From: ko1@...
Date: 2020-10-19T20:48:03+00:00
Subject: [ruby-core:100429] [Ruby master Feature#17145] Ractor-aware	`Object#deep_freeze`

Issue #17145 has been updated by ko1 (Koichi Sasada).


I implemented `Object#deep_freeze(skip_shareable: false)` for trial.
https://github.com/ko1/ruby/pull/new/deep_freeze

* It doesn't call `#freeze`, but only set frozen flag.
* It set frozen bit for any objects such as Binding, Thread, and so on, but no effect other than adding ivars, etc.
* Two pass freezing method
  * (1) collect reachable objects
  * (2) freeze collected objects

This two pass strategy allows errors during collection phase (1).
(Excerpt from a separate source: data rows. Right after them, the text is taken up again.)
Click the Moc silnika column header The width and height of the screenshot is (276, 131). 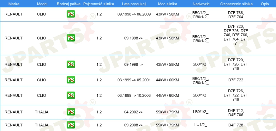pos(167,4)
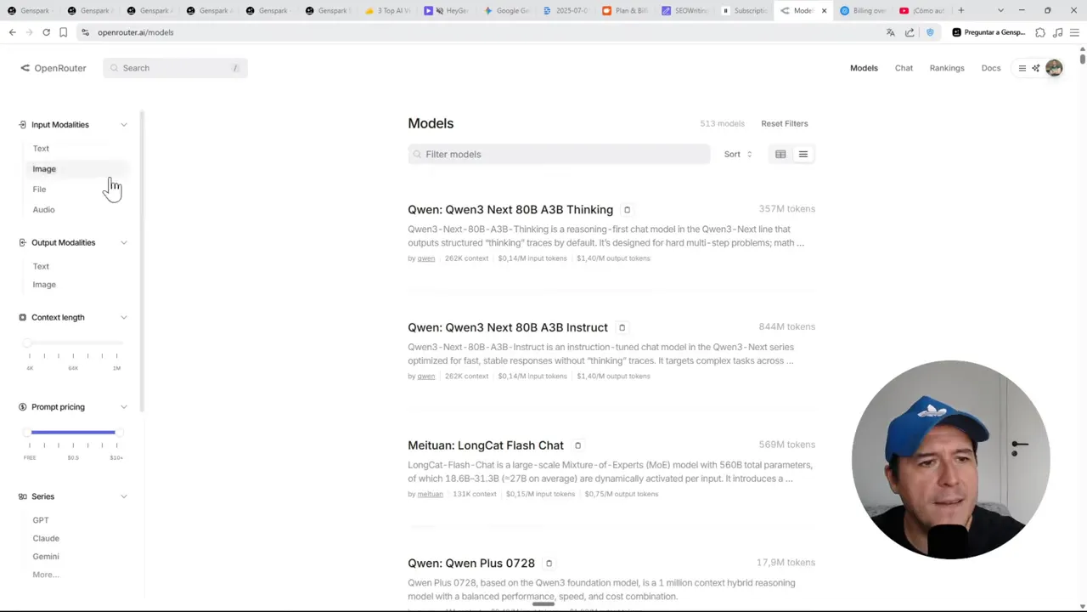Screen dimensions: 1087x612
Task: Toggle the Text output modality filter
Action: 41,266
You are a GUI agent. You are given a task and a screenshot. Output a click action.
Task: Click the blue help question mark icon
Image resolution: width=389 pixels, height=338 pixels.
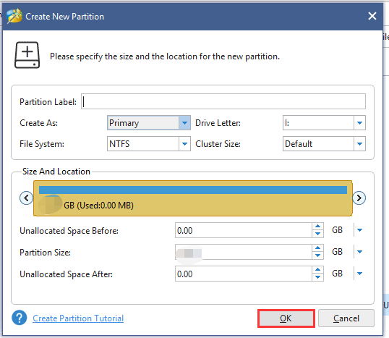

For example, if we introduce unable to "freeze" objects, we can stop collection and raise some error without any side-effect. However, if we call `#freeze`, we can't cancel intermediate state (some objects are frozen, some are not). I have no idea how to solve it, if we need to call `freeze` for each instance.

`Object#deep_freeze(skip_shareable: true)` skips shareable objects to freeze. Maybe it is `ractor_freeze`, `shareable` and so on. I don't have strong opinion about this naming, but I try to unify with `Object#deep_freeze`.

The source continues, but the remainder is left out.